NEWARK, N.J. — The Supreme Court on Thursday temporarily blocked the state of New Jersey from withdrawing from a bistate commission formed in the 1950s to investigate corruption at the New York region’s ports.
The court’s order sided with the state of New York, which had petitioned the Supreme Court this month to block New Jersey from leaving the Waterfront Commission of New York Harbor. It had said it would do so by March 28.
Governor Murphy of New Jersey said in a statement Thursday he was disappointed by the high court’s decision but he’s optimistic that the state will eventually be “vindicated” and able to withdraw from the commission.
“I will not give up the fight to protect New Jersey’s interests, which are poorly served by a commission that operates without transparency and has long outlived its usefulness,” Mr. Murphy said.
In court filings, New York has claimed New Jersey can’t unilaterally withdraw from the commission under the terms of the compact signed by the two states in 1953, during an era of rampant corruption in the unions representing dock workers. It noted recent criminal prosecutions of reputed mob associates to assert that organized crime still has some influence at the ports.
New Jersey has contended that organized crime has largely been driven out of the ports and that the commission impedes job growth by overregulating businesses there and making hiring more difficult.

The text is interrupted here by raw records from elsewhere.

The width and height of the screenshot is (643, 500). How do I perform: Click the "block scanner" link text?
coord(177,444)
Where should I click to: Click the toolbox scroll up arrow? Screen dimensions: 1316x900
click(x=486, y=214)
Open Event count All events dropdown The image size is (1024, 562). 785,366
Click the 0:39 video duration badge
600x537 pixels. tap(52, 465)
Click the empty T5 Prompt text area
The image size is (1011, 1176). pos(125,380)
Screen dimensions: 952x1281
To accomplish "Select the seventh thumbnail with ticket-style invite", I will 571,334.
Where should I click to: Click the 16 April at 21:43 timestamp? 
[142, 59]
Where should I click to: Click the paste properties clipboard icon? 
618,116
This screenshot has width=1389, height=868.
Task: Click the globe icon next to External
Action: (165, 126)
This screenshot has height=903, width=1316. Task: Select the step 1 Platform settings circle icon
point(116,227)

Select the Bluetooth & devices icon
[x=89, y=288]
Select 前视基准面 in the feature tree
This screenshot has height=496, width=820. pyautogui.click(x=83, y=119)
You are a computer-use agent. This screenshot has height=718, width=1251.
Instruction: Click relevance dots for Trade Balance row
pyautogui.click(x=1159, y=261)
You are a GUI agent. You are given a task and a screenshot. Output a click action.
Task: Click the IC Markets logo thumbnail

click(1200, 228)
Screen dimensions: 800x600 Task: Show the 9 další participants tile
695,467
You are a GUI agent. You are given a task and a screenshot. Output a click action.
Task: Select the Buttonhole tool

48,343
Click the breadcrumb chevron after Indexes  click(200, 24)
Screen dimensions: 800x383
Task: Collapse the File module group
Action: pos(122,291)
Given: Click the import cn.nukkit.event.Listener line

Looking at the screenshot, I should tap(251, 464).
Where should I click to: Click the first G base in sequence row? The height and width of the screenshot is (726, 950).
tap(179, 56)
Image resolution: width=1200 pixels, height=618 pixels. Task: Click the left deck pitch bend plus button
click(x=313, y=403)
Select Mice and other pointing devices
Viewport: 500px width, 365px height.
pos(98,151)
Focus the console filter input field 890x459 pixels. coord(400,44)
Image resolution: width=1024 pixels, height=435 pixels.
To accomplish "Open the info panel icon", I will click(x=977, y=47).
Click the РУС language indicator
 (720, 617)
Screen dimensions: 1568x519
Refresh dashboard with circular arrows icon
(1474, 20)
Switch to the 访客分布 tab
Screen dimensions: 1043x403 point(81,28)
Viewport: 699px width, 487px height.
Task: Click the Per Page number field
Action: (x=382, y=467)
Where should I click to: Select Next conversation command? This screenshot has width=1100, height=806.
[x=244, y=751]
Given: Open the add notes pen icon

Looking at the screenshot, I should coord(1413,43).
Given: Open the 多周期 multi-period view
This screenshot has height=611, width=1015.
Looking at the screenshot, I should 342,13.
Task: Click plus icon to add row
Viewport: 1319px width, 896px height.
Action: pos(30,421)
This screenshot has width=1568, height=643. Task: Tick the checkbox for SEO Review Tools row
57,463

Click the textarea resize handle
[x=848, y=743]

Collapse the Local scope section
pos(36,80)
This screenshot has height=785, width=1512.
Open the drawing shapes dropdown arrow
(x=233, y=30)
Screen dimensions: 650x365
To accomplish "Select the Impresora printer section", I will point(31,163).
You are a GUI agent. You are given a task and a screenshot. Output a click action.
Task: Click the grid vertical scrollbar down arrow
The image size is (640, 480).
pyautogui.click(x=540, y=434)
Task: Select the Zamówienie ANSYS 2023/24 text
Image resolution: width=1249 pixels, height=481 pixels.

It also notes that 90 percent of activity at the ports is on the New Jersey side, in Newark, Elizabeth and Bayonne, as opposed to decades past when most was centered in New York.
The New York-New Jersey port system is the busiest on the East Coast and ranks third in the U.S. behind Los Angeles and Long Beach, California.
The commission itself was forced to clean house in the wake of a 2009 report by New York’s inspector general that detailed improper hiring and licensing practices, misappropriation of forfeiture funds and misuse of Homeland Security grants.
In one case, the IG reported, senior officials looked the other way as a convicted felon was allowed to continue operating a warehouse by putting it in his wife’s name, in violation of commission rules.
Under a law signed by Governor Christie withdrawing New Jersey from the commission in 2018, New Jersey state police would take over policing the ports, including performing background checks for prospective hires.
A federal judge blocked the state’s attempt in 2019, but an appeals court reversed last year and wrote that New Jersey was protected from the commission’s challenge by sovereign immunity.
Through its attorney, the Waterfront Commission declined comment Thursday.